_Your objective_. Could you recast the lines below as a Markdown table with two columns, Row and Line, giving each line a row number and leaving out the blank lines?

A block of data
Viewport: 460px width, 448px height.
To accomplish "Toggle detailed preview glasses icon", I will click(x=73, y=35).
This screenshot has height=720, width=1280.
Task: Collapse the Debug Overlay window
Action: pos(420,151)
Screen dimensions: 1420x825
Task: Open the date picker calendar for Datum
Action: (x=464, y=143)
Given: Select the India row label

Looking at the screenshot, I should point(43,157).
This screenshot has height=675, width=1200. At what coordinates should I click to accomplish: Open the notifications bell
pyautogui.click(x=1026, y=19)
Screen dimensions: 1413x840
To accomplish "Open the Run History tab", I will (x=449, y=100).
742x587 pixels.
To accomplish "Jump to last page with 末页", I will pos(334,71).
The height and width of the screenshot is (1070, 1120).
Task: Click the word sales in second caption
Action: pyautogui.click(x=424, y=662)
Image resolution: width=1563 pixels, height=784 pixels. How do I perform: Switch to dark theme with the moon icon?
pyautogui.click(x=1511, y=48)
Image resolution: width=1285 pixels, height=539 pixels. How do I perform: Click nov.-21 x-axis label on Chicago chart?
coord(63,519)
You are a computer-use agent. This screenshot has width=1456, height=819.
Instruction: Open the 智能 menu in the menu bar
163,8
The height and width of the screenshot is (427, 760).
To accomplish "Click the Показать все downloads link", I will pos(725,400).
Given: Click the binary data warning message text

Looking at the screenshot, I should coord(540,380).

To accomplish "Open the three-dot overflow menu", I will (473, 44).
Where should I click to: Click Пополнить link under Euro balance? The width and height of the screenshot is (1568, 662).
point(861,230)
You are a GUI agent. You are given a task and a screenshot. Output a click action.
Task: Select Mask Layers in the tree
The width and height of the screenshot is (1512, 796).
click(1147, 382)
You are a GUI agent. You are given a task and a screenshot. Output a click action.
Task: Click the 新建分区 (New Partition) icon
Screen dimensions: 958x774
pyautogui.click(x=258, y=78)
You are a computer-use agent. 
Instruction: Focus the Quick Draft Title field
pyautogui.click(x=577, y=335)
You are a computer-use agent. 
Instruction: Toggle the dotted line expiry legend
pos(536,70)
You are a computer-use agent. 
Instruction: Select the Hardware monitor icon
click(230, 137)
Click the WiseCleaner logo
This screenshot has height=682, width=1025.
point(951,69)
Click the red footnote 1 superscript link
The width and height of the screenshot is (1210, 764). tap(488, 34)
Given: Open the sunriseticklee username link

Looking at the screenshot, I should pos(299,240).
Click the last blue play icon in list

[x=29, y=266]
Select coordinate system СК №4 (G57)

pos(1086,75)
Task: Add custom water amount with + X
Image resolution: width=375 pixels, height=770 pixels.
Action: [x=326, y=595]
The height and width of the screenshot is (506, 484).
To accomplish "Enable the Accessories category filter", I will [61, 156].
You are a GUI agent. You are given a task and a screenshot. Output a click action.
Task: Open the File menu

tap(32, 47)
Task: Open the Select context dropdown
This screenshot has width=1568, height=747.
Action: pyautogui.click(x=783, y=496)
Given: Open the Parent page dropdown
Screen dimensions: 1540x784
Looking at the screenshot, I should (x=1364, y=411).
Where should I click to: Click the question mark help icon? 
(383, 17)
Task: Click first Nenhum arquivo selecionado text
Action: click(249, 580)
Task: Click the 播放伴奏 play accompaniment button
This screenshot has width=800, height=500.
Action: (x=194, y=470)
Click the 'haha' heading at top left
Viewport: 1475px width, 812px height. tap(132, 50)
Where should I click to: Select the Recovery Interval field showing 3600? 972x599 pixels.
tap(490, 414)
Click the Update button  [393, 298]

_Response_.
| Row | Line |
|---|---|
| 1 | Viewport: 460px width, 448px height. |
| 2 | To accomplish "Toggle detailed preview glasses icon", I will click(x=73, y=35). |
| 3 | This screenshot has height=720, width=1280. |
| 4 | Task: Collapse the Debug Overlay window |
| 5 | Action: pos(420,151) |
| 6 | Screen dimensions: 1420x825 |
| 7 | Task: Open the date picker calendar for Datum |
| 8 | Action: (x=464, y=143) |
| 9 | Given: Select the India row label |
| 10 | Looking at the screenshot, I should point(43,157). |
| 11 | This screenshot has height=675, width=1200. At what coordinates should I click to accomplish: Open the notifications bell |
| 12 | pyautogui.click(x=1026, y=19) |
| 13 | Screen dimensions: 1413x840 |
| 14 | To accomplish "Open the Run History tab", I will (x=449, y=100). |
| 15 | 742x587 pixels. |
| 16 | To accomplish "Jump to last page with 末页", I will pos(334,71). |
| 17 | The height and width of the screenshot is (1070, 1120). |
| 18 | Task: Click the word sales in second caption |
| 19 | Action: pyautogui.click(x=424, y=662) |
| 20 | Image resolution: width=1563 pixels, height=784 pixels. How do I perform: Switch to dark theme with the moon icon? |
| 21 | pyautogui.click(x=1511, y=48) |
| 22 | Image resolution: width=1285 pixels, height=539 pixels. How do I perform: Click nov.-21 x-axis label on Chicago chart? |
| 23 | coord(63,519) |
| 24 | You are a computer-use agent. This screenshot has width=1456, height=819. |
| 25 | Instruction: Open the 智能 menu in the menu bar |
| 26 | 163,8 |
| 27 | The height and width of the screenshot is (427, 760). |
| 28 | To accomplish "Click the Показать все downloads link", I will pos(725,400). |
| 29 | Given: Click the binary data warning message text |
| 30 | Looking at the screenshot, I should coord(540,380). |
| 31 | To accomplish "Open the three-dot overflow menu", I will (473, 44). |
| 32 | Where should I click to: Click Пополнить link under Euro balance? The width and height of the screenshot is (1568, 662). |
| 33 | point(861,230) |
| 34 | You are a GUI agent. You are given a task and a screenshot. Output a click action. |
| 35 | Task: Select Mask Layers in the tree |
| 36 | The width and height of the screenshot is (1512, 796). |
| 37 | click(1147, 382) |
| 38 | You are a GUI agent. You are given a task and a screenshot. Output a click action. |
| 39 | Task: Click the 新建分区 (New Partition) icon |
| 40 | Screen dimensions: 958x774 |
| 41 | pyautogui.click(x=258, y=78) |
| 42 | You are a computer-use agent.  |
| 43 | Instruction: Focus the Quick Draft Title field |
| 44 | pyautogui.click(x=577, y=335) |
| 45 | You are a computer-use agent.  |
| 46 | Instruction: Toggle the dotted line expiry legend |
| 47 | pos(536,70) |
| 48 | You are a computer-use agent.  |
| 49 | Instruction: Select the Hardware monitor icon |
| 50 | click(230, 137) |
| 51 | Click the WiseCleaner logo |
| 52 | This screenshot has height=682, width=1025. |
| 53 | point(951,69) |
| 54 | Click the red footnote 1 superscript link |
| 55 | The width and height of the screenshot is (1210, 764). tap(488, 34) |
| 56 | Given: Open the sunriseticklee username link |
| 57 | Looking at the screenshot, I should pos(299,240). |
| 58 | Click the last blue play icon in list |
| 59 | [x=29, y=266] |
| 60 | Select coordinate system СК №4 (G57) |
| 61 | pos(1086,75) |
| 62 | Task: Add custom water amount with + X |
| 63 | Image resolution: width=375 pixels, height=770 pixels. |
| 64 | Action: [x=326, y=595] |
| 65 | The height and width of the screenshot is (506, 484). |
| 66 | To accomplish "Enable the Accessories category filter", I will [61, 156]. |
| 67 | You are a GUI agent. You are given a task and a screenshot. Output a click action. |
| 68 | Task: Open the File menu |
| 69 | tap(32, 47) |
| 70 | Task: Open the Select context dropdown |
| 71 | This screenshot has width=1568, height=747. |
| 72 | Action: pyautogui.click(x=783, y=496) |
| 73 | Given: Open the Parent page dropdown |
| 74 | Screen dimensions: 1540x784 |
| 75 | Looking at the screenshot, I should (x=1364, y=411). |
| 76 | Where should I click to: Click the question mark help icon?  |
| 77 | (383, 17) |
| 78 | Task: Click first Nenhum arquivo selecionado text |
| 79 | Action: click(249, 580) |
| 80 | Task: Click the 播放伴奏 play accompaniment button |
| 81 | This screenshot has width=800, height=500. |
| 82 | Action: (x=194, y=470) |
| 83 | Click the 'haha' heading at top left |
| 84 | Viewport: 1475px width, 812px height. tap(132, 50) |
| 85 | Where should I click to: Select the Recovery Interval field showing 3600? 972x599 pixels. |
| 86 | tap(490, 414) |
| 87 | Click the Update button  [393, 298] |